======== Page extract

Rates of Wolbachia evolution correlates with nuclear, but not with mitochondrial genome of hosts
An intriguing outcome of our co-phylogenies is the striking heterogeneity of the evolutionary rate of Wolbachia compared to that of the host’s mitochondrial DNA (mtDNA). While we could reproduce previous finding that Wolbachia evolves about one order of magnitude (circa 10 times) slower than mitochondria in D. melanogaster16, we could observe a similar pattern only in D. mauritiana, and to a lesser extent in D. simulans and D. ananassae. In all other hosts we observe different patterns: Wolbachia rates are approximately the same as mitochondria in Onchocerca nematodes, and two/three times faster than mitochondria in the wasp D. alloeum, the beetle D. virgifera and the bedbug C. lecturalis. These discrepancies seem to correlate with host biology traits such as generation time and population size: while Drosophila, for example, is characterized by many generations per year and large effective population size35, most other species are characterized by less generation per year and smaller population size36,37.

================
======== The data

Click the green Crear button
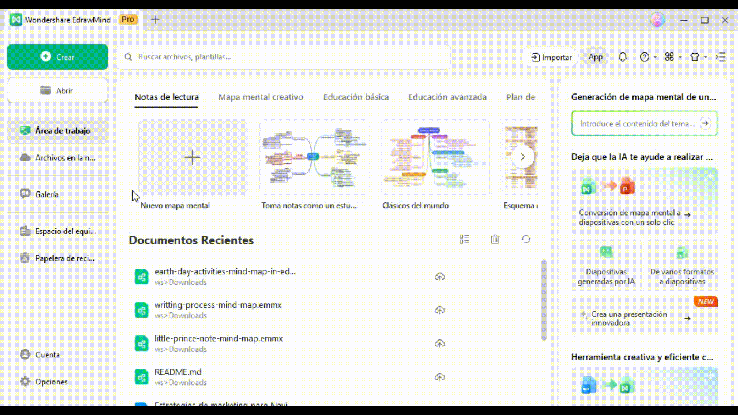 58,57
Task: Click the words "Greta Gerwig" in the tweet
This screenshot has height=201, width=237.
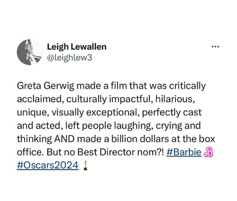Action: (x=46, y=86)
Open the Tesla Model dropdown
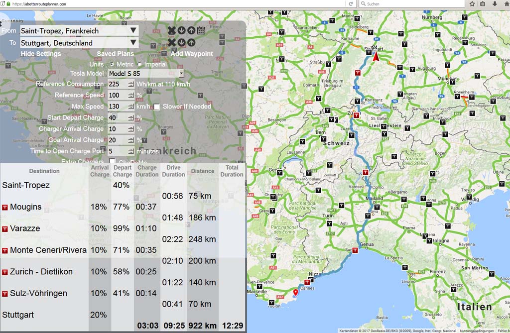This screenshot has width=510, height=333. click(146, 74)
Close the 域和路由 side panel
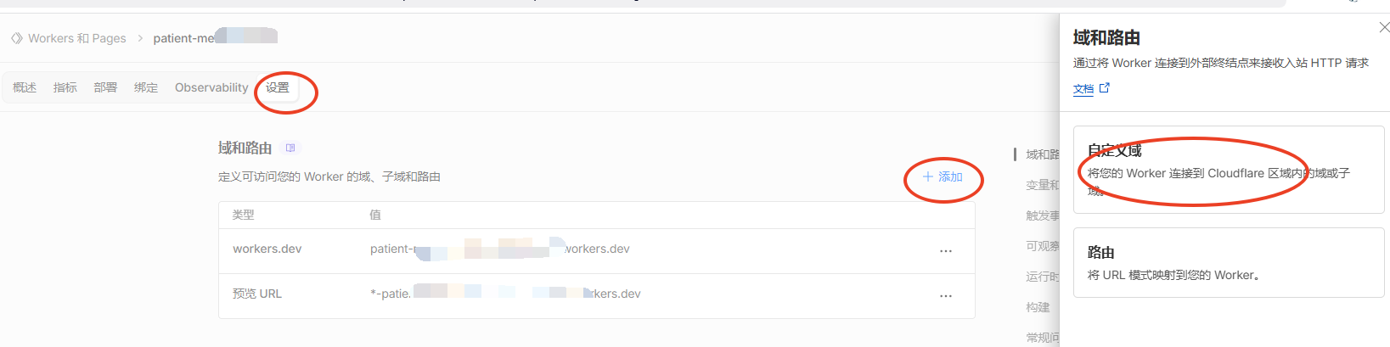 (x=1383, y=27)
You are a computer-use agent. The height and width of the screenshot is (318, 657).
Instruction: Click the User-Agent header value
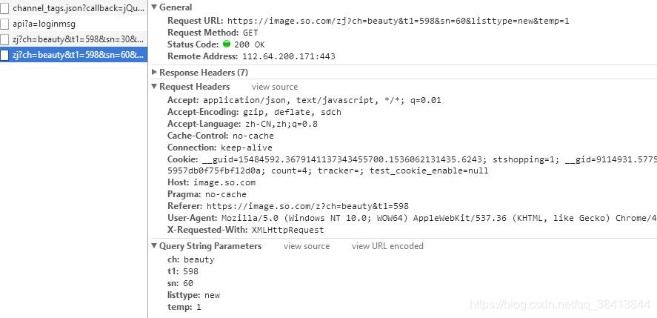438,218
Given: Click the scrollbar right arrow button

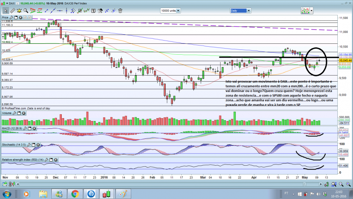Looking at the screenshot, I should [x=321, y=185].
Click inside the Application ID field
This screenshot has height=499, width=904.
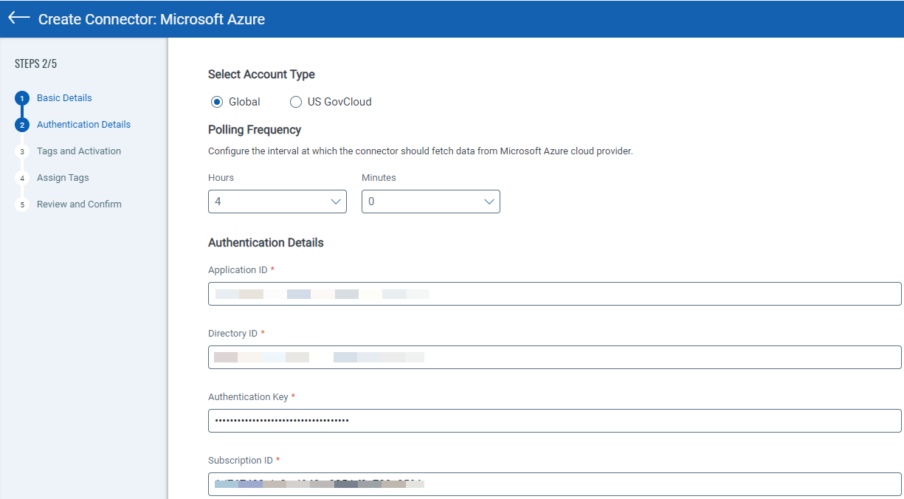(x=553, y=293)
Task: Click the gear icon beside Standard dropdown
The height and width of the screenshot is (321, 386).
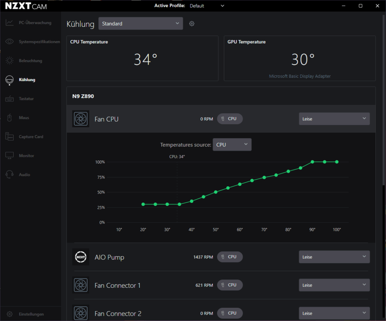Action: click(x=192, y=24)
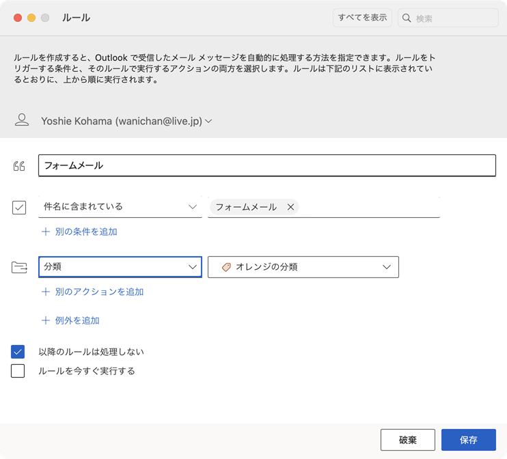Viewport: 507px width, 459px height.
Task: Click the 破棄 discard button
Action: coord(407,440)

================

### Your objective:
According to the passage on Wolbachia evolution rates, how does the Wolbachia rate compare with the mitochondrial rate in Onchocerca nematodes?

### Exercise response:
The Wolbachia rates are approximately the same as mitochondria in Onchocerca nematodes.